→ PROBLEM
Write each line out a second time, exactly as shown below.

(Source records)
•••••

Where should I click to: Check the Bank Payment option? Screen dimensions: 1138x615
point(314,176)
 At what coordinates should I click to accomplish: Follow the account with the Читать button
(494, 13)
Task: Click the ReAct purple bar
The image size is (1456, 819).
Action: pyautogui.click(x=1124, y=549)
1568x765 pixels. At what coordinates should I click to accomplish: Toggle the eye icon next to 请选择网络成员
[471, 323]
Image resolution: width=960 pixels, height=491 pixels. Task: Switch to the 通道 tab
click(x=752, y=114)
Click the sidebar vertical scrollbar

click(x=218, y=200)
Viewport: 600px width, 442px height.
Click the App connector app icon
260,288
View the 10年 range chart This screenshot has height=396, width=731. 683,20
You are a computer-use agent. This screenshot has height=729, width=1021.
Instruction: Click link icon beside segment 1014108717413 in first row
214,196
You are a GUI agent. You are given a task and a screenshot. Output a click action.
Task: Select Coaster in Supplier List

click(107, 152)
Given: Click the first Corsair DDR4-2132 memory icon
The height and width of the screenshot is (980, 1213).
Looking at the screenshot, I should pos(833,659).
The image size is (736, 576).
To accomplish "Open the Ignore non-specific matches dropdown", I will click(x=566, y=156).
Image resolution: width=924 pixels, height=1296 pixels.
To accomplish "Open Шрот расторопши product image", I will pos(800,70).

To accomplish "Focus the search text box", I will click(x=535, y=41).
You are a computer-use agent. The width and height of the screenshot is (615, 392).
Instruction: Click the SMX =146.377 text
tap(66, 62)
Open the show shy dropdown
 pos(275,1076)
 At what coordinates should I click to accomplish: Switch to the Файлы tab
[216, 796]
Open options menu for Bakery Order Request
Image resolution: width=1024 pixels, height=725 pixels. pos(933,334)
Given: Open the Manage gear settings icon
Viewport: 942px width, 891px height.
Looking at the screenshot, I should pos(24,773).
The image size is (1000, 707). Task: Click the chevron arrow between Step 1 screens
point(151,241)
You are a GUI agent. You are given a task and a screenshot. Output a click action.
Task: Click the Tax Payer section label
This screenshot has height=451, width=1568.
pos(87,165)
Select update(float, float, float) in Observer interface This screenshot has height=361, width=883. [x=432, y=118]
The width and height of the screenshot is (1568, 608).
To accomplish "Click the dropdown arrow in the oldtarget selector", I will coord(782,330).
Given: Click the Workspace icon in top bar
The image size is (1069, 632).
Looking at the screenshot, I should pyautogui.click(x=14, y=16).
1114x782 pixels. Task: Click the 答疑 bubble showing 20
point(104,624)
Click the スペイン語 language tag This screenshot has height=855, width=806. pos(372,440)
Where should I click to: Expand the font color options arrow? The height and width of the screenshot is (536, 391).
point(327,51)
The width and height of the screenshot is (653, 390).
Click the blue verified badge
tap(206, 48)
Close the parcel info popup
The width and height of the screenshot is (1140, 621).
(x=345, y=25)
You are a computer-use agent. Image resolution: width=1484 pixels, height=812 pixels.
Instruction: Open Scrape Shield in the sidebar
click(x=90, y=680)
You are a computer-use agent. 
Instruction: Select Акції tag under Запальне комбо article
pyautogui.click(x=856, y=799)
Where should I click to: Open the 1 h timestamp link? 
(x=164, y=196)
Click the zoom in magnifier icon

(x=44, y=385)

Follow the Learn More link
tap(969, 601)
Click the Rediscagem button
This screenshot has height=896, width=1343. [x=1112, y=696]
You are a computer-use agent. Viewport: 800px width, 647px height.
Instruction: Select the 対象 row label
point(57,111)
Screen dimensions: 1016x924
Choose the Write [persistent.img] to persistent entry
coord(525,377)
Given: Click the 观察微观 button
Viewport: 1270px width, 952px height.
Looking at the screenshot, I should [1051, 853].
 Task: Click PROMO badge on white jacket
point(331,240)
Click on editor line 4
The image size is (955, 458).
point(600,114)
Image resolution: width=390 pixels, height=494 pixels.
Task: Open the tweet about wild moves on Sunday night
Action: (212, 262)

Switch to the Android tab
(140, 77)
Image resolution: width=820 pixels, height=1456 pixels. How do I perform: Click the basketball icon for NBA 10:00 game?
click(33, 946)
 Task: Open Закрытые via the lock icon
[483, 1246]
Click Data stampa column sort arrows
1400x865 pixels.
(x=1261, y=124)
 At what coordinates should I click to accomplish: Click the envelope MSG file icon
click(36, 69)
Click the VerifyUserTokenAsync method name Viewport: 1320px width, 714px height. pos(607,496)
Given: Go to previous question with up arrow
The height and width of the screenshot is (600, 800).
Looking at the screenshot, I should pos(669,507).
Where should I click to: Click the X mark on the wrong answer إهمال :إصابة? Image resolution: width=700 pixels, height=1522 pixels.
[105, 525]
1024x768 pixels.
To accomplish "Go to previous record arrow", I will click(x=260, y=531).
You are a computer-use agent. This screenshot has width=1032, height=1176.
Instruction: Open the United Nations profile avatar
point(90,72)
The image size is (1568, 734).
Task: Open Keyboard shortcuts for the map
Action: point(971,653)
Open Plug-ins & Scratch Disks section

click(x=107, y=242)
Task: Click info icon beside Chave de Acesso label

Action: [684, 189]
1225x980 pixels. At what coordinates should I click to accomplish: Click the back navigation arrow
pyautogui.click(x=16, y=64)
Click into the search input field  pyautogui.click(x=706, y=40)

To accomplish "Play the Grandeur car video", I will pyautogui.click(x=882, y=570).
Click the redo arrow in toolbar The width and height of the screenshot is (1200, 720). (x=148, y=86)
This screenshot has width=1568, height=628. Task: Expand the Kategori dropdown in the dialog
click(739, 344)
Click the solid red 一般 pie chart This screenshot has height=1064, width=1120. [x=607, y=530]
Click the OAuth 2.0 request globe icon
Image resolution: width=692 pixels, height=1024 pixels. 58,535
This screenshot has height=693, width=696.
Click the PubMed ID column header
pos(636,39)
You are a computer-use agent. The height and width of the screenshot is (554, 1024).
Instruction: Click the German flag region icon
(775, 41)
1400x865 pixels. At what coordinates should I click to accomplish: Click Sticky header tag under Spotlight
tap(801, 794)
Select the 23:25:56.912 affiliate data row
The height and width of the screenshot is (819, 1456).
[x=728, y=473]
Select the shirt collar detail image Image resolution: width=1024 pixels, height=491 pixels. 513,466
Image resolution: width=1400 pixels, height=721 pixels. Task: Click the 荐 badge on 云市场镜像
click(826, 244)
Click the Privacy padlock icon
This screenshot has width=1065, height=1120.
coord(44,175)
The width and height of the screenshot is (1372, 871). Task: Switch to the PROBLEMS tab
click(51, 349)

•••••

→ RESULT OF THE EXERCISE
Where should I click to: Check the Bank Payment option? Screen dimensions: 1138x615
point(314,176)
 At what coordinates should I click to accomplish: Follow the account with the Читать button
(494, 13)
Task: Click the ReAct purple bar
The image size is (1456, 819).
Action: pyautogui.click(x=1124, y=549)
1568x765 pixels. At what coordinates should I click to accomplish: Toggle the eye icon next to 请选择网络成员
[471, 323]
Image resolution: width=960 pixels, height=491 pixels. Task: Switch to the 通道 tab
click(x=752, y=114)
Click the sidebar vertical scrollbar

click(x=218, y=200)
Viewport: 600px width, 442px height.
Click the App connector app icon
260,288
View the 10年 range chart This screenshot has height=396, width=731. 683,20
You are a computer-use agent. This screenshot has height=729, width=1021.
Instruction: Click link icon beside segment 1014108717413 in first row
214,196
You are a GUI agent. You are given a task and a screenshot. Output a click action.
Task: Select Coaster in Supplier List

click(107, 152)
Given: Click the first Corsair DDR4-2132 memory icon
The height and width of the screenshot is (980, 1213).
Looking at the screenshot, I should pos(833,659).
The image size is (736, 576).
To accomplish "Open the Ignore non-specific matches dropdown", I will click(x=566, y=156).
Image resolution: width=924 pixels, height=1296 pixels.
To accomplish "Open Шрот расторопши product image", I will pos(800,70).

To accomplish "Focus the search text box", I will click(x=535, y=41).
You are a computer-use agent. The width and height of the screenshot is (615, 392).
Instruction: Click the SMX =146.377 text
tap(66, 62)
Open the show shy dropdown
 pos(275,1076)
 At what coordinates should I click to accomplish: Switch to the Файлы tab
[216, 796]
Open options menu for Bakery Order Request
Image resolution: width=1024 pixels, height=725 pixels. pos(933,334)
Given: Open the Manage gear settings icon
Viewport: 942px width, 891px height.
Looking at the screenshot, I should pos(24,773).
The image size is (1000, 707). Task: Click the chevron arrow between Step 1 screens
point(151,241)
You are a GUI agent. You are given a task and a screenshot. Output a click action.
Task: Click the Tax Payer section label
This screenshot has height=451, width=1568.
pos(87,165)
Select update(float, float, float) in Observer interface This screenshot has height=361, width=883. [x=432, y=118]
The width and height of the screenshot is (1568, 608).
To accomplish "Click the dropdown arrow in the oldtarget selector", I will coord(782,330).
Given: Click the Workspace icon in top bar
The image size is (1069, 632).
Looking at the screenshot, I should pyautogui.click(x=14, y=16).
1114x782 pixels. Task: Click the 答疑 bubble showing 20
point(104,624)
Click the スペイン語 language tag This screenshot has height=855, width=806. pos(372,440)
Where should I click to: Expand the font color options arrow? The height and width of the screenshot is (536, 391).
point(327,51)
The width and height of the screenshot is (653, 390).
Click the blue verified badge
tap(206, 48)
Close the parcel info popup
The width and height of the screenshot is (1140, 621).
(x=345, y=25)
You are a computer-use agent. Image resolution: width=1484 pixels, height=812 pixels.
Instruction: Open Scrape Shield in the sidebar
click(x=90, y=680)
You are a computer-use agent. 
Instruction: Select Акції tag under Запальне комбо article
pyautogui.click(x=856, y=799)
Where should I click to: Open the 1 h timestamp link? 
(x=164, y=196)
Click the zoom in magnifier icon

(x=44, y=385)

Follow the Learn More link
tap(969, 601)
Click the Rediscagem button
This screenshot has height=896, width=1343. [x=1112, y=696]
You are a computer-use agent. Viewport: 800px width, 647px height.
Instruction: Select the 対象 row label
point(57,111)
Screen dimensions: 1016x924
Choose the Write [persistent.img] to persistent entry
coord(525,377)
Given: Click the 观察微观 button
Viewport: 1270px width, 952px height.
Looking at the screenshot, I should [1051, 853].
 Task: Click PROMO badge on white jacket
point(331,240)
Click on editor line 4
The image size is (955, 458).
point(600,114)
Image resolution: width=390 pixels, height=494 pixels.
Task: Open the tweet about wild moves on Sunday night
Action: (212, 262)

Switch to the Android tab
(140, 77)
Image resolution: width=820 pixels, height=1456 pixels. How do I perform: Click the basketball icon for NBA 10:00 game?
click(33, 946)
 Task: Open Закрытые via the lock icon
[483, 1246]
Click Data stampa column sort arrows
1400x865 pixels.
(x=1261, y=124)
 At what coordinates should I click to accomplish: Click the envelope MSG file icon
click(36, 69)
Click the VerifyUserTokenAsync method name Viewport: 1320px width, 714px height. pos(607,496)
Given: Go to previous question with up arrow
The height and width of the screenshot is (600, 800).
Looking at the screenshot, I should pos(669,507).
Where should I click to: Click the X mark on the wrong answer إهمال :إصابة? Image resolution: width=700 pixels, height=1522 pixels.
[105, 525]
1024x768 pixels.
To accomplish "Go to previous record arrow", I will click(x=260, y=531).
You are a computer-use agent. This screenshot has width=1032, height=1176.
Instruction: Open the United Nations profile avatar
point(90,72)
The image size is (1568, 734).
Task: Open Keyboard shortcuts for the map
Action: point(971,653)
Open Plug-ins & Scratch Disks section

click(x=107, y=242)
Task: Click info icon beside Chave de Acesso label

Action: [684, 189]
1225x980 pixels. At what coordinates should I click to accomplish: Click the back navigation arrow
pyautogui.click(x=16, y=64)
Click into the search input field  pyautogui.click(x=706, y=40)

To accomplish "Play the Grandeur car video", I will pyautogui.click(x=882, y=570).
Click the redo arrow in toolbar The width and height of the screenshot is (1200, 720). (x=148, y=86)
This screenshot has width=1568, height=628. Task: Expand the Kategori dropdown in the dialog
click(739, 344)
Click the solid red 一般 pie chart This screenshot has height=1064, width=1120. [x=607, y=530]
Click the OAuth 2.0 request globe icon
Image resolution: width=692 pixels, height=1024 pixels. 58,535
This screenshot has height=693, width=696.
Click the PubMed ID column header
pos(636,39)
You are a computer-use agent. The height and width of the screenshot is (554, 1024).
Instruction: Click the German flag region icon
(775, 41)
1400x865 pixels. At what coordinates should I click to accomplish: Click Sticky header tag under Spotlight
tap(801, 794)
Select the 23:25:56.912 affiliate data row
The height and width of the screenshot is (819, 1456).
[x=728, y=473]
Select the shirt collar detail image Image resolution: width=1024 pixels, height=491 pixels. 513,466
Image resolution: width=1400 pixels, height=721 pixels. Task: Click the 荐 badge on 云市场镜像
click(826, 244)
Click the Privacy padlock icon
This screenshot has width=1065, height=1120.
coord(44,175)
The width and height of the screenshot is (1372, 871). Task: Switch to the PROBLEMS tab
click(51, 349)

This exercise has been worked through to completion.